→ **Task**:
Answer these about the bridge failure tuning notebook below:
1. What share of the data is set aside for validation?
2. How many cross-validation folds does the grid search use?
3. To what path is the best model saved?

# Hyperparameter Tuning - Bridge Failure Prediction

In [1]:
import pandas as pd
from sklearn.model_selection import train_test_split, GridSearchCV
from sklearn.ensemble import RandomForestClassifier
from sklearn.metrics import roc_auc_score
import joblib

## Load Data

In [2]:
df = pd.read_csv('../data/processed/features.csv')
X = df.drop(['failure_within_1yr', 'structure_id'], axis=1)
y = df['failure_within_1yr']
X_train, X_valid, y_train, y_valid = train_test_split(
    X, y, test_size=0.2, random_state=42, stratify=y
)

## Set Up Grid Search

In [3]:
param_grid = {
    'n_estimators': [100, 200],
    'max_depth': [5, 8, None],
    'min_samples_split': [2, 5],
    'max_features': ['auto', 'sqrt']
}
rf = RandomForestClassifier(random_state=42)
grid = GridSearchCV(rf, param_grid, cv=3, scoring='roc_auc', n_jobs=-1)
grid.fit(X_train, y_train)

## Best Parameters and Validation ROC AUC

In [4]:
print('Best params:', grid.best_params_)
best_model = grid.best_estimator_
val_pred = best_model.predict_proba(X_valid)[:, 1]
print('Validation ROC AUC:', roc_auc_score(y_valid, val_pred))

## Save Best Model

In [5]:
joblib.dump(best_model, '../models/trained/model_tuned.joblib')

→ **Provided data**:
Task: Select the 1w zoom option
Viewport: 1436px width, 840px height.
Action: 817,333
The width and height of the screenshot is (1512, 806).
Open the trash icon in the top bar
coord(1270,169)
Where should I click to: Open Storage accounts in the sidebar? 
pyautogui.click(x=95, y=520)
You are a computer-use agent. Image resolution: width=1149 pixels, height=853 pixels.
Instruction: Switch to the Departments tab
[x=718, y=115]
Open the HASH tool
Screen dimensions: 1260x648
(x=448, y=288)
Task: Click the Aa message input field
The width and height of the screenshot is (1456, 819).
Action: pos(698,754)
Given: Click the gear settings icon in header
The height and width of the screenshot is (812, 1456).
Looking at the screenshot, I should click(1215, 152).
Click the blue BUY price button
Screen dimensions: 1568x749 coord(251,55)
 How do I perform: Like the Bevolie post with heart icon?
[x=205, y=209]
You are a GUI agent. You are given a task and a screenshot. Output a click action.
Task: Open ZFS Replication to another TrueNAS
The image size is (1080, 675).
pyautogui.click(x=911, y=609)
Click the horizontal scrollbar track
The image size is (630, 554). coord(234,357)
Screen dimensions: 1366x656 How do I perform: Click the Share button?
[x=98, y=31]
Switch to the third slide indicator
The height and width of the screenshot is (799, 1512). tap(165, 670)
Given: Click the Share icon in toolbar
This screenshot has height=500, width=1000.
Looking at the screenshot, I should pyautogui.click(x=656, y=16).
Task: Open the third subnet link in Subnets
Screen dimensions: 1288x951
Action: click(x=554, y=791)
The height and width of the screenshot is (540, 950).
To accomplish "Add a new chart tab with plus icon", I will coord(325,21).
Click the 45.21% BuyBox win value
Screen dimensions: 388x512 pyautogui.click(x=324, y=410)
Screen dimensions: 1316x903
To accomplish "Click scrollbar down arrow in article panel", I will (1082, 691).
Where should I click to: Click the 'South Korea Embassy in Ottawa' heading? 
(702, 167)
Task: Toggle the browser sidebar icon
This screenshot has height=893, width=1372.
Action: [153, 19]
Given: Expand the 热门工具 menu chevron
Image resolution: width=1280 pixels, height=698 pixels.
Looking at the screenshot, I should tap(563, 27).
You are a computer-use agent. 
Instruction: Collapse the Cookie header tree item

→ **Response**:
1. 0.2 (20 percent)
2. 3
3. ../models/trained/model_tuned.joblib